Copy out every line of the data below, leaving each one exactly as it is.

* BEGIN Data lines *

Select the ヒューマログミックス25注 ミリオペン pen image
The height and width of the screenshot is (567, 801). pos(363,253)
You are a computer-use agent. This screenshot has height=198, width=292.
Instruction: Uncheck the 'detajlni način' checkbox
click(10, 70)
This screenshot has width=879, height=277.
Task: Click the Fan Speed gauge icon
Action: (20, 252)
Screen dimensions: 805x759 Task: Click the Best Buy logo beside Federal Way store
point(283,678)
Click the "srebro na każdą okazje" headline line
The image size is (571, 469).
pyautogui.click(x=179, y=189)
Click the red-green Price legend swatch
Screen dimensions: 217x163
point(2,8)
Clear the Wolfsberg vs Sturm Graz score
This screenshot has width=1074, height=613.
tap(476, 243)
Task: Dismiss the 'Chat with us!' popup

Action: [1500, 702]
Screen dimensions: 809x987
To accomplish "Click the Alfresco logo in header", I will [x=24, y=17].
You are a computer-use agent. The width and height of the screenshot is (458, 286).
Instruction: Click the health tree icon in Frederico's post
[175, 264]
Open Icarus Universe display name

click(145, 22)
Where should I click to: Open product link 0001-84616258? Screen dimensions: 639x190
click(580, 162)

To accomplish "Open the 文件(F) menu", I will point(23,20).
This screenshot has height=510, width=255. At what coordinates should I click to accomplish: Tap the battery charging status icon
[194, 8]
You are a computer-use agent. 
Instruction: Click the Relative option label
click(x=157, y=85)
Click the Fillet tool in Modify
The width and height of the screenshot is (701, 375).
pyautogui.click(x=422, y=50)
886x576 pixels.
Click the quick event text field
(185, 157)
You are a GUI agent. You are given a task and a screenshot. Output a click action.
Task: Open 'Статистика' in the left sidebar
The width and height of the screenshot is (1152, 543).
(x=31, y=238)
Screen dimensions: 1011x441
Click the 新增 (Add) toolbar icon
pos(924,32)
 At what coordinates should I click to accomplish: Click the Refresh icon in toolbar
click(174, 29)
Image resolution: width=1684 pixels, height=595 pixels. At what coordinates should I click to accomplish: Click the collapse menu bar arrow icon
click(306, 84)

* END Data lines *

◆ Result for this exercise:
Select the ヒューマログミックス25注 ミリオペン pen image
The height and width of the screenshot is (567, 801). pos(363,253)
You are a computer-use agent. This screenshot has height=198, width=292.
Instruction: Uncheck the 'detajlni način' checkbox
click(10, 70)
This screenshot has width=879, height=277.
Task: Click the Fan Speed gauge icon
Action: (20, 252)
Screen dimensions: 805x759 Task: Click the Best Buy logo beside Federal Way store
point(283,678)
Click the "srebro na każdą okazje" headline line
The image size is (571, 469).
pyautogui.click(x=179, y=189)
Click the red-green Price legend swatch
Screen dimensions: 217x163
point(2,8)
Clear the Wolfsberg vs Sturm Graz score
This screenshot has width=1074, height=613.
tap(476, 243)
Task: Dismiss the 'Chat with us!' popup

Action: [1500, 702]
Screen dimensions: 809x987
To accomplish "Click the Alfresco logo in header", I will [x=24, y=17].
You are a computer-use agent. The width and height of the screenshot is (458, 286).
Instruction: Click the health tree icon in Frederico's post
[175, 264]
Open Icarus Universe display name

click(145, 22)
Where should I click to: Open product link 0001-84616258? Screen dimensions: 639x190
click(580, 162)

To accomplish "Open the 文件(F) menu", I will point(23,20).
This screenshot has height=510, width=255. At what coordinates should I click to accomplish: Tap the battery charging status icon
[194, 8]
You are a computer-use agent. 
Instruction: Click the Relative option label
click(x=157, y=85)
Click the Fillet tool in Modify
The width and height of the screenshot is (701, 375).
pyautogui.click(x=422, y=50)
886x576 pixels.
Click the quick event text field
(185, 157)
You are a GUI agent. You are given a task and a screenshot. Output a click action.
Task: Open 'Статистика' in the left sidebar
The width and height of the screenshot is (1152, 543).
(x=31, y=238)
Screen dimensions: 1011x441
Click the 新增 (Add) toolbar icon
pos(924,32)
 At what coordinates should I click to accomplish: Click the Refresh icon in toolbar
click(174, 29)
Image resolution: width=1684 pixels, height=595 pixels. At what coordinates should I click to accomplish: Click the collapse menu bar arrow icon
click(306, 84)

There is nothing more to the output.